Most of us find it hard to feel the love of God when we face harsh realities of life. Others walk with God so closely that they know harsh realities of this world are common to us all, and they seem to accept God’s love in spite of what they have to lose. I’m not sure which case the Widow of Nain from Luke 7 was experiencing.
Already a widow on the day Jesus met her, she was burying her only son as well. Tragedy upon tragedy—hers was a life well acquainted with sorrow. The whole town seemed to stop what they were doing to support this widow. Their presence almost speaks to the character of the woman with whom they felt so much sorrow. The crowd might have been stunned into silence; having no words, they were just there for this poor widow, doing what they could. They were carrying her son’s body to his grave. They were crying with her. They were telling her to eat some soup and drink some water because she was most likely unable to make those same choices on her own.

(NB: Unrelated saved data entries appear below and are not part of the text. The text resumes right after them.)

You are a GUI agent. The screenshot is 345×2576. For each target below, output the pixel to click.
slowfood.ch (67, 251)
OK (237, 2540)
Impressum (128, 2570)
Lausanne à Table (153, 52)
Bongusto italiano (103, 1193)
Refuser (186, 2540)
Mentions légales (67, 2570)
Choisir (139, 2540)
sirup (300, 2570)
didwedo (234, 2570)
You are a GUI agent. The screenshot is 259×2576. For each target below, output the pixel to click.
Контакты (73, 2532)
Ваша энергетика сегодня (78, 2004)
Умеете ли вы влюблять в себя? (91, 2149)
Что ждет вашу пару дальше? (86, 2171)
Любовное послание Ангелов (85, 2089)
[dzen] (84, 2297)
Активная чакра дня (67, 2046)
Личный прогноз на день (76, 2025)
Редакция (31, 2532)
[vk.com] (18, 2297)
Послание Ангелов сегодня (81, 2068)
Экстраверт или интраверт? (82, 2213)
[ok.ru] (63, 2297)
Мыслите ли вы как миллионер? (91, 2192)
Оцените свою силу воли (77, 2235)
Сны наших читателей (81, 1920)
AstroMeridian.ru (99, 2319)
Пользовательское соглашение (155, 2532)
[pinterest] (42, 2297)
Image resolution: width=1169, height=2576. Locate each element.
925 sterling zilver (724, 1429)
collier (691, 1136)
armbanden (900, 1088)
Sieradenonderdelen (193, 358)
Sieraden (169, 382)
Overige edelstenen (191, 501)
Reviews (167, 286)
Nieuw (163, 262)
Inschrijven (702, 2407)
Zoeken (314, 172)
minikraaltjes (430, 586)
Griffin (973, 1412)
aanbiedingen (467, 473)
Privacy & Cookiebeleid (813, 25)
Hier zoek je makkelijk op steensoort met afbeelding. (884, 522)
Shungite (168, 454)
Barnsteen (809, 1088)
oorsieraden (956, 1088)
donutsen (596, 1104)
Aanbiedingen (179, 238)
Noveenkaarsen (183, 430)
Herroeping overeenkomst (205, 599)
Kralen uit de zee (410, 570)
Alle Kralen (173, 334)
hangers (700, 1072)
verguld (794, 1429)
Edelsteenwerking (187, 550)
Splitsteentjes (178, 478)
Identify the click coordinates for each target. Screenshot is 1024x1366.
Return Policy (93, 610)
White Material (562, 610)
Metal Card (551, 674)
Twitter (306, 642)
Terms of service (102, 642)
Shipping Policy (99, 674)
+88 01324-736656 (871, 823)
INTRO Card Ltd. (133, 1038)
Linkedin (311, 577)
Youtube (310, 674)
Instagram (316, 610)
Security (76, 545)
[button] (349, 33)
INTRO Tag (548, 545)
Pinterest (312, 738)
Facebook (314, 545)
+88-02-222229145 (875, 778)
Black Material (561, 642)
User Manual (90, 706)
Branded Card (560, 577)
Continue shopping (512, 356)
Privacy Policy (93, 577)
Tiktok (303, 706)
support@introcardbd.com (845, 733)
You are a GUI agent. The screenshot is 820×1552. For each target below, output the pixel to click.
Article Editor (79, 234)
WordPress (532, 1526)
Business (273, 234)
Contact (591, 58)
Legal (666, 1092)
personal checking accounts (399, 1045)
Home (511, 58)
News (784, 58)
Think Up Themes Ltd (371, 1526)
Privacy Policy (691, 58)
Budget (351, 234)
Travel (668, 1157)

In the middle of the procession comes Jesus. Some have said that Jesus ruined every funeral He ever attended. He asks the absurd. He looks right at this widow (has compassion for her), and then tells this grieving mother at her son’s funeral not to cry! Jesus came to show us that when He is in our lives, we have a whole new way to look at funerals.
I can’t imagine that this woman had much time to think. Jesus moved quickly, knowing full well her inability to fulfill what He was asking of her without experiencing the reason why. Those carrying the body of the dead son stopped, most likely in surprise. After all, no one was prepared for someone interrupting a funeral service. They may have been prepared to stop since there was a large crowd following Jesus and a large crowd following the Widow of Nain to the city gate.
When they stopped, Jesus touched the son and talked to him. He sat up and then and there was another funeral ruined when Jesus showed up. Rather than death at a funeral, it became life at a funeral. No one had ever been to a funeral like this before. Everyone was awed and amazed.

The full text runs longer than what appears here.